6.10.2007

"the united states is not a democracy, nor was it ever intended to be"

Gore Vidal was in Toronto this week, speaking in the Grano Lecture Series. Today the Star, who helps sponsor the Series, ran a portion of a transcript.
William Thorsell: Is there a Europe? I mean, this whole idea of Europe has got so diffused. The EU gets bigger, and so on. We talk about Europe as though there were a place or a society. We're not talking about foreign policy or anything, just is there a European civilization any more that can pick up if the United States falters?

GORE VIDAL: Oh, sure there is, and every bit of it is like my fellow illuminata here. It is the Europe of the la lumière. And it is a great Europe since the Protestants' appearance at the Renaissance. One other thing that we neglected to do, and we could have done in '45 when the mandate of heaven, as Confucius would have said, came to us after World War II, we had a chance to develop a civilization. We were number one in everything, really by accident: ballet, something nobody had known about before; literature, poetry particularly; theatre. I mean, it was extraordinary.

After the Depression, in which I grew up in Washington, and I spent three years in the army in the Pacific and the Aleutian Islands, suddenly we all came back, filled with energy, ready to begin a life. And there it was, everything. The world was ours, and from Lenny Bernstein writing On the Town, it was just a chorus of great talent released at last after depression and war, and we blew it all because Harry Truman wanted to impress Stalin, so he drops the atomic bomb, forever darkening our reputation.

This is not generally known but every major military man in World War II, from Admiral Nimitz to General Eisenhower, begged Truman not to use the bombs. They said, "We'll be hated for all time. We have enough problems as it is with the world." He went right ahead and did it, because he wanted to scare Stalin. That's spite. God knows, it's stupidity which makes me very excited but... there is a Europe. The problem is, where is America?

We seem to be vanishing... I spent 30 years doing the history of the United States through a series of novels, through one family a bit like my own, and that's the way I educated myself, since the schools are not going to educate anybody else that I can tell, unless you are from a rich family and you can send them, as I was sent, to Phillips Exeter Academy, which was not all that good. It was more indoctrination than it was education. But we were taught our place as the premiere empire of the world. We filled it. We had a lot of Theodore Roosevelt's rant behind us and Franklin Roosevelt's meliorative, tentative attempts to give us a degree of socialism, which might make us as civilized as Canada.

THORSELL: It's probably a pretty self-centred thing, but what's your sense of this country? Do you have a sense? Does this country project any sense of itself beyond the borders of itself, and do you have any sense of this country or any sense of where it could fit in the world?
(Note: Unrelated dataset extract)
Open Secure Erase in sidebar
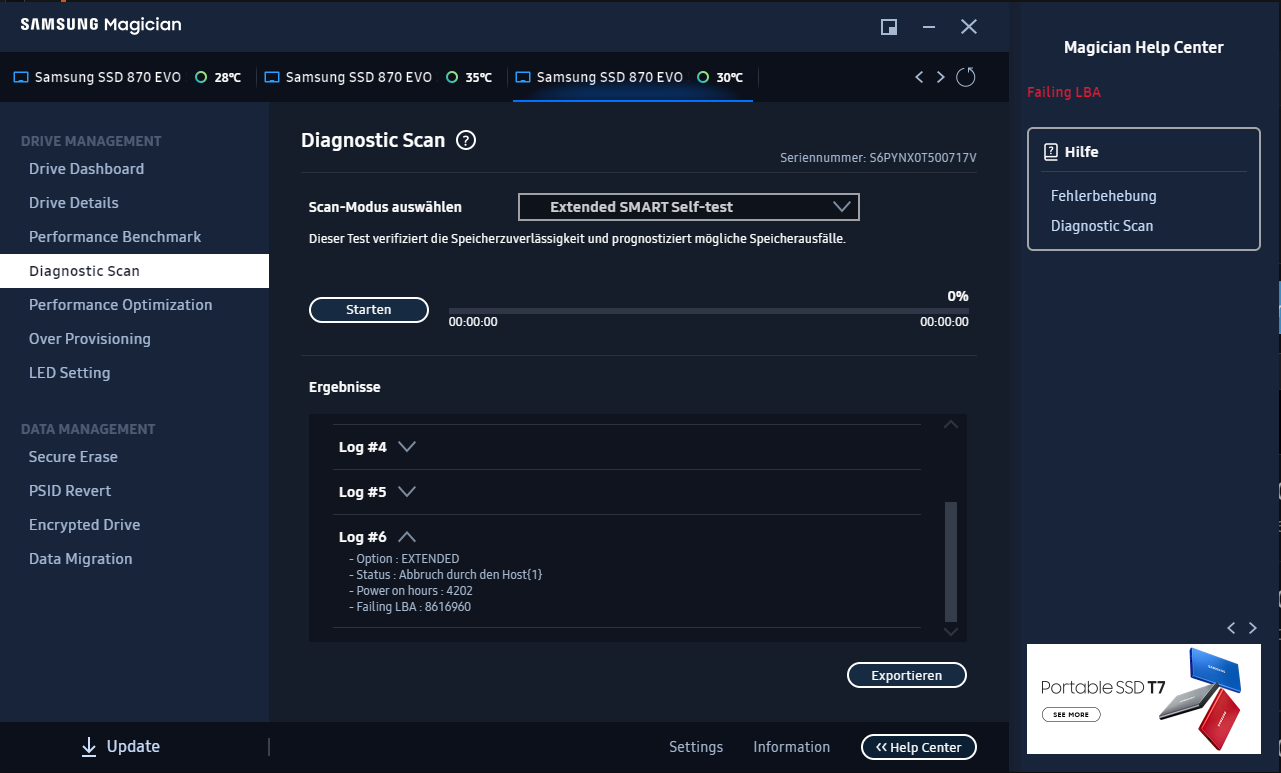[x=73, y=457]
VIDAL: It's a good model for us, particularly in medical care, and every now and then there are wistful looks at "Our Lady of the Snows" up here, where you need not die of, you know, whatever happens to be wrong with you at that moment. You might be cured, looked after.

No. I mean, the shadow of England is a dense one. I had a fan letter from a Canadian lady. I had made a reference to the phantom Crown of England and I was talking about the political situation, you know. They have a parliament. They are a far more democratic country than the United States but, I said, "You know, everywhere that phantom Crown has cast a shadow." She said, "What phantom Crown? Lilibet (Queen Elizabeth II) has more power. She drove that awful man you like, (Gough) Whitlam, out of office in Australia." Well, she didn't, but the Tories did. And I thought, What is going up here with Our Lady of Snows? They are still people who are waiting for, well, maybe they're waiting for Charles the III..."

THORSELL: At this point, I think we'll throw you to the circus.

MICHAEL ADAMS: Is the United States of America a democracy?

VIDAL: No. The United States is not a democracy, nor was it ever intended to be. This is where the schools have got it all wrong and where the media daily gets it wrong.

The one thing they feared the most was tyranny, another King George the Third or a dictator, another Cromwell.

Many of us are descended from Cromwell's men. That's how we became to be such vicious Protestants. Well, if you want to see any of the founders, read the federalist papers. Any one of them looks like he's near apoplexy, he's about to have a stroke when he's talking about the people. They hate the people. They want the people out of government. Their idea of bad government is Pericles in Athens. And that's just, you know, forbidden country for our founders. They were Republicans, and they wanted a republic based on Rome, secretly based on slavery and based on imperial progress elsewhere in the world.

So from the beginning, we've been imperial. From the beginning, we've missed the whole point of the republican effort to create a republic in this brave new world. And I think we had a pretty good beginning. We were well served until Lincoln. It's not his fault, but with Lincoln came new elements. The power of money. The power of sheer greed and the power of military might.

You know, Bismarck, who had the best army in Europe or wanted to have, sent observers to our Civil War. He wanted to see what we knew – we had created a war machine the world had never seen. Now, how this little agrarian republic pulled that off is the trick of the week. Bismarck used to say, "God looks after drunks, little children and the United States of America." For a long time, He did.